The ever quoted, "Broken Windows Theory": "Turns out they're actually great project managers. They knew months in advance that the schedule would never work. So they told their VP. And he, possibly influenced by one too many instances where engineering re-routes power to the warp core, thus completing the heretofore impossible six-hour task in a mere three, summarily sent the managers back to "figure out how to make it work."? The managers re-estimated, nipped and tucked, liposuctioned, did everything short of a lobotomy -- and still did not have a schedule that fit. The VP was not pleased. "You're smart people. Find a way!" This went back and forth for weeks, whereupon the intrepid managers finally understood how to get past the dilemma. They simply stopped telling the truth. "Sure, everything fits. We cut and cut, and here we are. Vista by August or bust. You got it, boss.""
The whacky thing still is that they're measuring productivity of programmers as lines of code, like numbers of cars produced. It's features delivered over time that counts, user visible features.
And here's part of the answer "How to refactor": "Essentially, you decide how it is you're going to write code and that's it. Product management asks for a new feature, you estimate based on your best work.

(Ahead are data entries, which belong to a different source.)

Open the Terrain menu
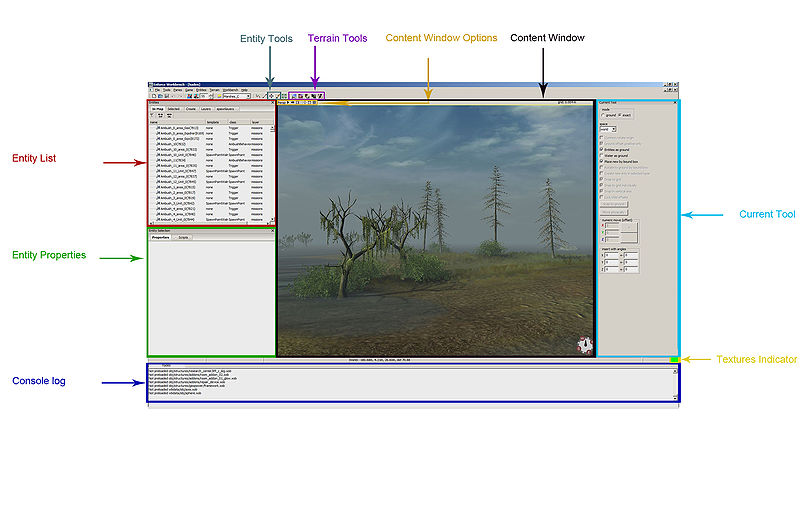 [214, 89]
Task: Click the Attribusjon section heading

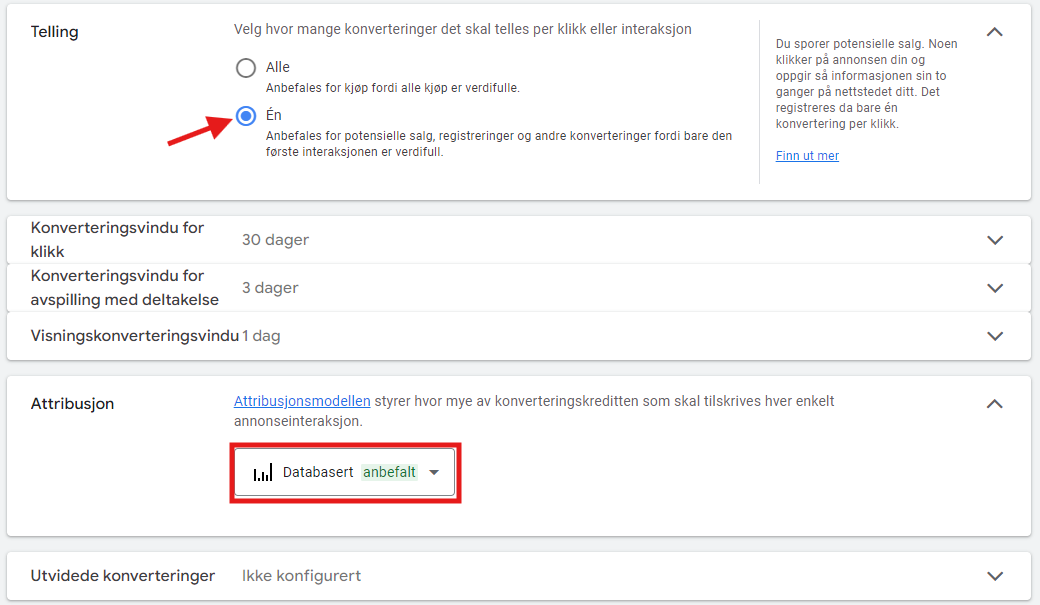Action: click(72, 404)
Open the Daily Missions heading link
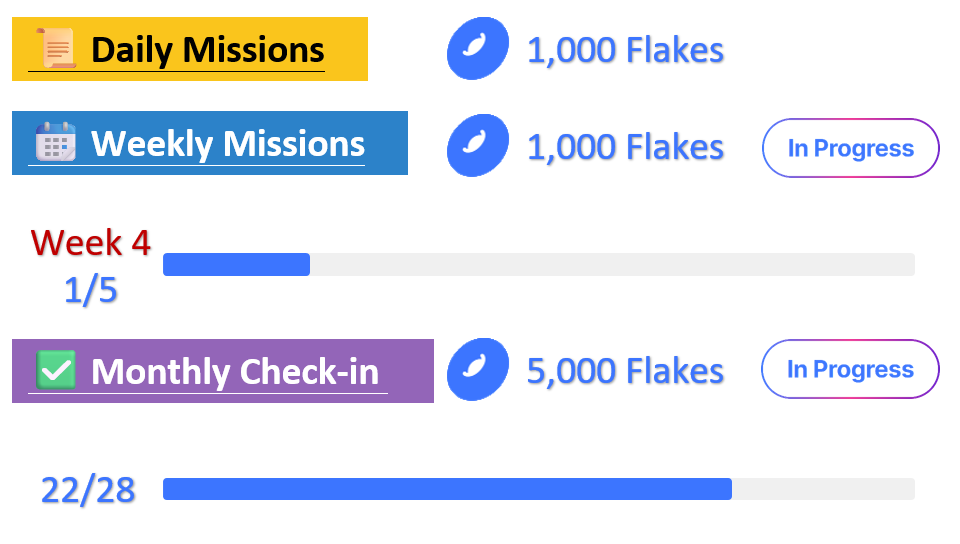This screenshot has height=544, width=960. pos(207,49)
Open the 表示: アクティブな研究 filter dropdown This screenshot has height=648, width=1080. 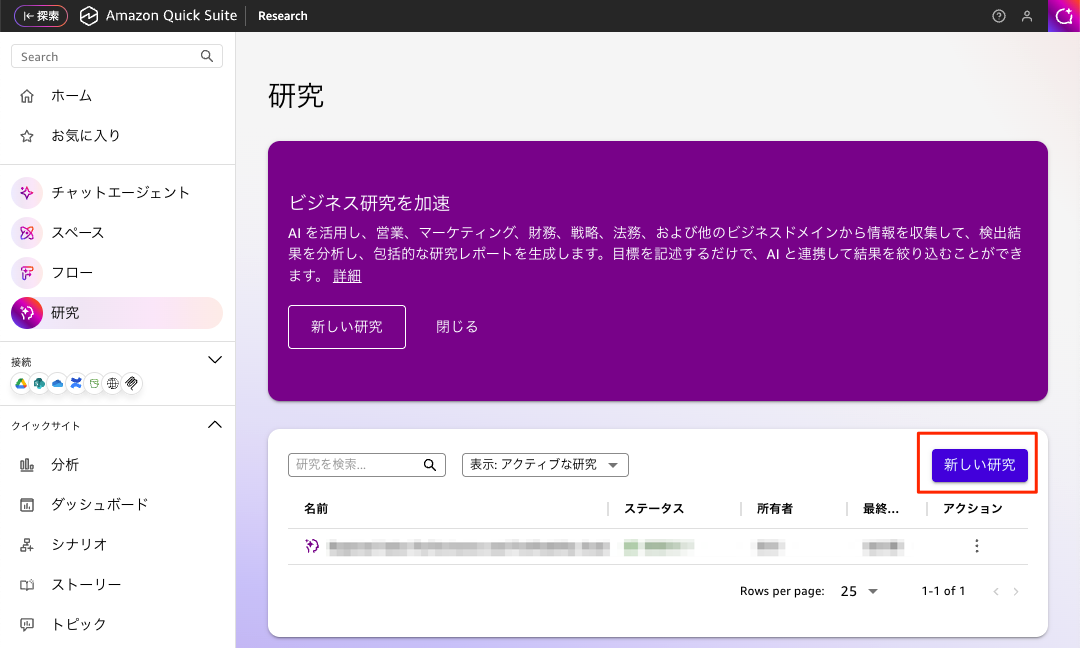coord(545,464)
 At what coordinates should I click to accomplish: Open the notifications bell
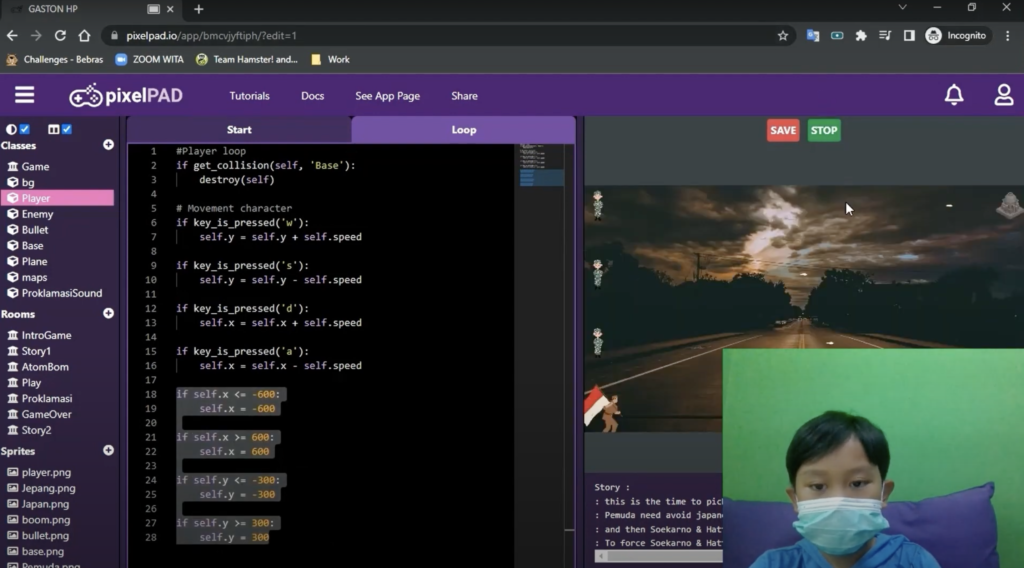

What you don't do is offer choices:
"Well, that's going to affect a part of our source code that's not really testable. Cleaning that up and adding the feature will take a week, but I suppose I could get it done quicker if I don't refactor right now."
Eeek. It doesn't matter how much you decorate offers like that with warnings about how you can't really promise them the hack won't come back to bite them, blah, blah, blah... The quick-and-dirty decisions will be chosen often enough and you'll start moving backwards.
So we only write code one way and there's only one estimate:
"It will take a week. The reason the estimate is longer than similar features is because that code doesn't have unit tests yet and I'll have to move some things around in order to write them. The good news is that the next time you ask for a change in this area, it will go faster."
That's it. No choices."
Update: Peter Kantz's picked up on the same point (and similar title) and added that Microsoft is supposed to be using Scrum, which highlights the need for transparency. Via, "Microsoft Vista: Scrum or Not-Scrum".